Assignment 1:
In the article about the north Norfolk deli owner related to the Queen, what drink is the punch she will serve based on?
Assignment 2:
Continue the article about the north Norfolk deli owner related to the Queen, starting right after its last sentence.

Passage:
= Beginning of Section =

A north Norfolk delicatessen owner will be serving up jubilee punch and cake to customers today in honour of a woman who is her mother's first cousin, childhood playmate and lifelong friend - the Queen.

Victoria Pryor's wedding guests when she married her second husband John in 1999 included her godmother, the Queen, the Queen Mother and Princess Margaret.

Mrs Pryor, 58, is the daughter of the Hon Margaret Rhodes, nee Elphinstone, whose own mother, Mary Bowes-Lyon, was the Queen Mother's sister.

Mrs Rhodes was one of the Queen's bridesmaids and would have attended her at her coronation in 1953 but was pregnant at the time with Victoria, the second of her four children.

Mrs Pryor and her husband run the Picnic Fayre deli in Cley-next-the-Sea and will be handing out homemade sponge cake and a punch based on the Queen's favourite tipple, Dubonnet.

Tomorrow Mrs Pryor is off to Windsor Castle to see her mother who is convalescing there as a guest of the Queen following surgery for a broken hip.

Mrs Pryor said her mother had been having lunch with the Queen and Duke of Edinburgh yesterday when he became ill and had to be taken to hospital, suffering with a bladder infection.

She added: 'Apparently he was very shivery and had to leave very quickly, but I think he's fine.

= End of Section =

Stored data:
= Beginning of Section =

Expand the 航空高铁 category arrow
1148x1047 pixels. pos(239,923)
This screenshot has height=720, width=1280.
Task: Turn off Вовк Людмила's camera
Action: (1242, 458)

= End of Section =

Expected output 1:
Dubonnet, the Queen's favourite tipple.

Expected output 2:
'Mummy and the Queen are best mates. She can talk to her about things that few people can talk to the Queen about - things that happened 60 or 70 years ago.'

As a child herself, Mrs Pryor and her siblings were frequent visitors to the Queen's Balmoral estate in Scotland and she has happy memories of picnics there. She has been invited to numerous royal events through the years. Mrs Rhodes was a lady-in-waiting to the Queen Mother at the time of her death and Mrs Pryor attended her funeral.

She described the Queen and rest of the Royal Family as 'incredibly kind.' At the time of the final illness and death of Mrs Pryor's first husband, the sculptor Nicholas Deans, in 1991, Princess Margaret had rung daily to ask after him and had ensured he received the best possible care.

'I feel hugely privileged to have had a little insight into their lives and I can't say enough how lovely they are,' Mrs Pryor added.